=== Extract provided ===

The issue raised in this appeal is whether insurance coverage is available under a business auto policy. The trial court found that there was no coverage, and for the following reasons, we affirm.


BACKGROUND


This matter arises from an accident that occurred on August 11, 1998, on the premises of Superior Shipyard and Fabrication, Inc. (Superior) in Golden Meadow, Louisiana. A part-time maintenance employee for Superior, Alga Miller (Miller), was run over by a welding truck owned and operated by a sub-contractor employee, Chris Guidry (Guidry), who performed welding services exclusively for Superior's boat repair business. Guidry owned, operated and maintained his own welding equipment and vehicle. He provided liability insurance for his vehicle that he used while performing his welding services. Guidry was paid an hourly wage. Superior considered the wage to include payment for Guidry's labor as well as a fee for the use of his welding equipment. There was no written contract between Superior and Guidry outlining the terms of payment or employment.

=== Set task a ===
Arrange the stretch of the listing from its start through the line containing "pyautogui.click(x=194, y=20)" as a Markdown table with the columns Row and Line, leaving out blank lines.
The appeal excerpt and the listing are unrelated to each other.

=== Available records ===
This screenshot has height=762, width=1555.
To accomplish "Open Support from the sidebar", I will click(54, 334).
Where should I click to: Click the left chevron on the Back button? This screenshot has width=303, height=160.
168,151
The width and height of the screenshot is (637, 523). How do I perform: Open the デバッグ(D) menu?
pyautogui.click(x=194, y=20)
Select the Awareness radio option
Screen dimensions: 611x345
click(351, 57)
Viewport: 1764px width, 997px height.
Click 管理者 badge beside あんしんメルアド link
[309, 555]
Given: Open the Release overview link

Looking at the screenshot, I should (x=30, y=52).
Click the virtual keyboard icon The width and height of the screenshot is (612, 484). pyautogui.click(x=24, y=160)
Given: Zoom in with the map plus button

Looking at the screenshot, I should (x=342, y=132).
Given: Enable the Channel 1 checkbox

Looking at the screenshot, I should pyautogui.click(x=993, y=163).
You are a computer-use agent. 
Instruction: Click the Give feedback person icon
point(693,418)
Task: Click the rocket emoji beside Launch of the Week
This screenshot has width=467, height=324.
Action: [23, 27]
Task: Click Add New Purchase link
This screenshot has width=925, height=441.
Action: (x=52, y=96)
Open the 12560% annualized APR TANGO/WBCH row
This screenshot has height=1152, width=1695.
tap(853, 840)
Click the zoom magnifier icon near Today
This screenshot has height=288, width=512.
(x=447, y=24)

=== Set task b ===
Reproduce word for word the stretch of the appeal excerpt from "This matter arises" through "payment or employment.".

=== Correct response a ===
| Row | Line |
|---|---|
| 1 | This screenshot has height=762, width=1555. |
| 2 | To accomplish "Open Support from the sidebar", I will click(54, 334). |
| 3 | Where should I click to: Click the left chevron on the Back button? This screenshot has width=303, height=160. |
| 4 | 168,151 |
| 5 | The width and height of the screenshot is (637, 523). How do I perform: Open the デバッグ(D) menu? |
| 6 | pyautogui.click(x=194, y=20) |

=== Correct response b ===
This matter arises from an accident that occurred on August 11, 1998, on the premises of Superior Shipyard and Fabrication, Inc. (Superior) in Golden Meadow, Louisiana. A part-time maintenance employee for Superior, Alga Miller (Miller), was run over by a welding truck owned and operated by a sub-contractor employee, Chris Guidry (Guidry), who performed welding services exclusively for Superior's boat repair business. Guidry owned, operated and maintained his own welding equipment and vehicle. He provided liability insurance for his vehicle that he used while performing his welding services. Guidry was paid an hourly wage. Superior considered the wage to include payment for Guidry's labor as well as a fee for the use of his welding equipment. There was no written contract between Superior and Guidry outlining the terms of payment or employment.